## 原文摘录
+ + + +
Hystrix核心原理和断路器源码解析

Stella981
• 阅读 672

Hystrix运行原理

Hystrix核心原理和断路器源码解析

  1. 构造一个HystrixCommand或HystrixObservableCommand对象
  2. 执行命令。
  3. 检查是否已命中缓存,如果命中直接返回。
  4. 检查断路器开关是否打开,如果打开,直接熔断,走fallback逻辑。
  5. 检查线程池/队列/信号量是否已满,如果已满,直接拒绝请求,走fallback逻辑。
  6. 上面条件都不满足,调用HystrixObservableCommand.construct()方法HystrixCommand.run()方法,执行业务逻辑。
  7. 判断运行业务逻辑方法是否出现异常或者超时,如果出现,直接降级,走fallback逻辑。
  8. 上报统计数据,用户计算断路器状态。
  9. 返回结果

从流程图可以发现,只有出现57两种情况时,才会上报错误统计数据。

断路器运行原理

Hystrix核心原理和断路器源码解析

断路器的开关控制逻辑如下:

  1. _在一个统计时间窗口内(HystrixCommandProperties.metricsRollingStatisticalWindowInMilliseconds()_,处理的请求数量达到设定的最小阈值(HystrixCommandProperties.circuitBreakerRequestVolumeThreshold()),并且错误百分比超过设定的最大阈值(HystrixCommandProperties.circuitBreakerErrorThresholdPercentage()),这时断路器开关就会打开,断路器状态从转换CLOSED切换为OPEN
  2. 当断路器为打开状态时,它他会直接熔断所有请求(快速失败),走fallback逻辑。
  3. 经过一个睡眠窗口时间后(HystrixCommandProperties.circuitBreakerSleepWindowInMilliseconds()),Hystrix会放行一个请到后续服务,并将断路器开关切换为半开状态(HALF-OPEN)。如果该请求失败,则断路器会将熔断开关切换为打开状态(OPEN),继续熔断所有请求,直到下一个睡眠时间窗口的到来;如果该请求成功,则断路器会切换到关闭状态(CLOSED),这时将允许所有请求通过,直到出现1步骤的情况,断路器开关会切换为打开状态(OPEN)。

断路器源码

Hystrix断路器的实现类是HystrixCircuitBreaker,源码如下:

/**
 * Circuit-breaker logic that is hooked into {@link HystrixCommand} execution and will stop allowing executions if failures have gone past the defined threshold.
+ + + +
## 条目列表
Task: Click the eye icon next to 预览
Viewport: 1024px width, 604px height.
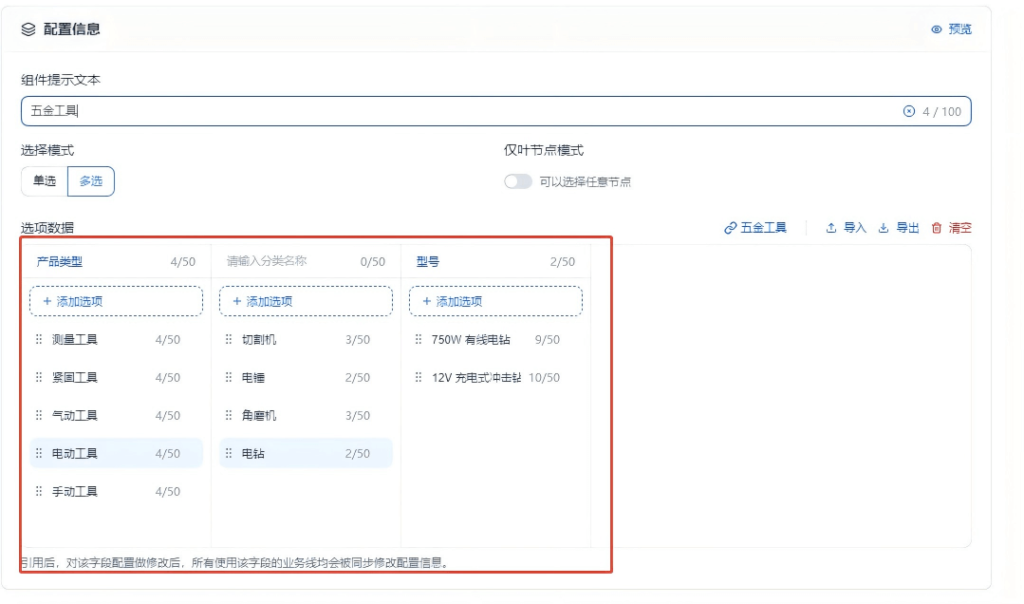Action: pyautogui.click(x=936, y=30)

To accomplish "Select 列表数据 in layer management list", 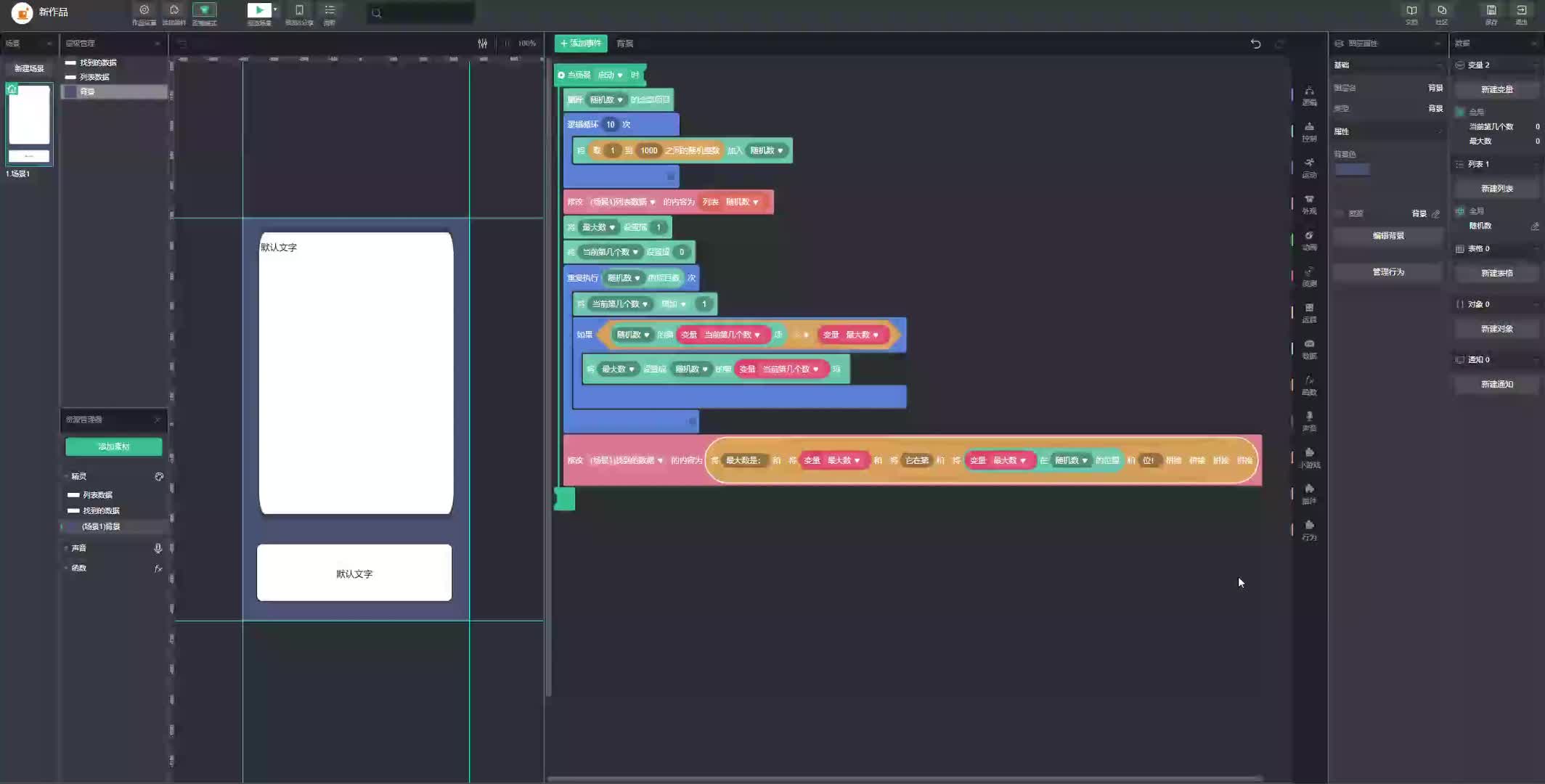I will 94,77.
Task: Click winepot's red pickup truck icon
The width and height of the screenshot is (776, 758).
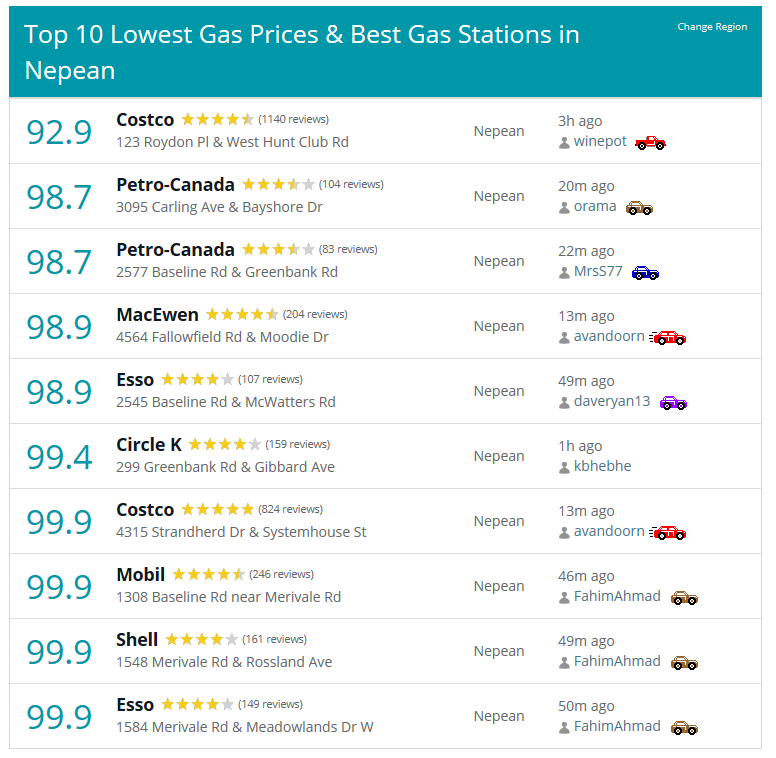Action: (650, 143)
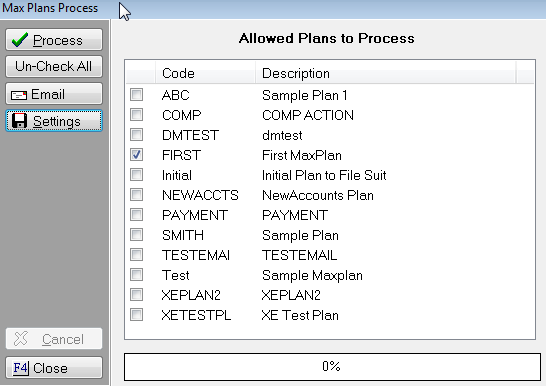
+ + + +
## 题目
引用上文Hystrix摘录中从“Hystrix运行原理”开始、到“un()方法,执行业务逻辑。”结束的文字，一字不改。

## 参考答案
Hystrix运行原理

Hystrix核心原理和断路器源码解析

  1. 构造一个HystrixCommand或HystrixObservableCommand对象
  2. 执行命令。
  3. 检查是否已命中缓存,如果命中直接返回。
  4. 检查断路器开关是否打开,如果打开,直接熔断,走fallback逻辑。
  5. 检查线程池/队列/信号量是否已满,如果已满,直接拒绝请求,走fallback逻辑。
  6. 上面条件都不满足,调用HystrixObservableCommand.construct()方法HystrixCommand.run()方法,执行业务逻辑。